Enterprise tech providers are taking steps to block their customers from giving third-party AI providers access to the data on their platforms.
An analysis from The Information brings this emerging issue to the fore, less than a month after Salesforce faced fiery criticism for making such a move.
Indeed, Salesforce implemented new “safeguards” in Slack that prevented integrated third-party solutions from pulling unlimited amounts of data from the collaborations platform via APIs.
Essentially, Salesforce obstructed its customers from using their own data as they please.
Still, the tech giant maintains that it made the move to protect customer data. Yet, it has inadvertently thrust into the limelight the ongoing battle between AI startups and the enterprise platforms from which they source data.
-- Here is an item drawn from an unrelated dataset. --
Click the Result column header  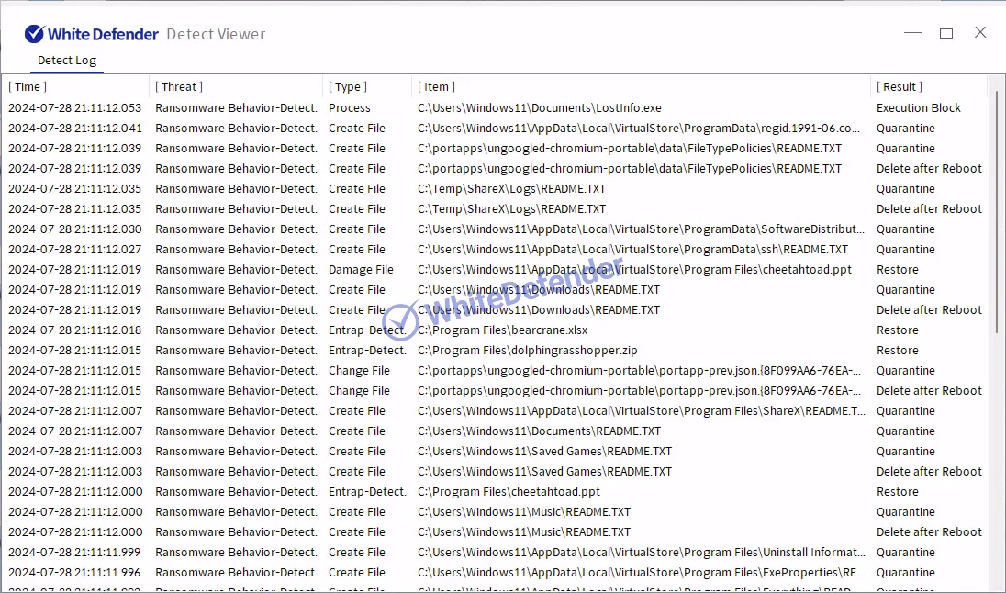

That battle is now spilling into the contact center space, with The Information isolating how NiCE and Genesys charge customers extra for analyzing customer calls with third-party AI solutions.
These AI solutions may monitor customer contact reasons, track sentiment levels, and auto-fill quality assurance (QA) scorecards.
After calling out the contact center providers, the authors namedropped Cresta as an example of an AI startup that bears the brunt of this trend.
Talking to CX Today, Russell Banzon, Chief Marketing Officer at Cresta, refrained from blasting the NiCE and Genesys specifically, noting that these AI markups are an industry-wide problem.
“Enterprise organizations need to be wary of CCaaS and telephony providers holding their data hostage,” he said.
“Today, many large vendors are taking steps to keep customer data locked within their platforms with the hopes of deepening the stickiness of their relationship. However, vendor-lock is becoming a top concern for many enterprise organizations as they view AI as critical to their long-term success.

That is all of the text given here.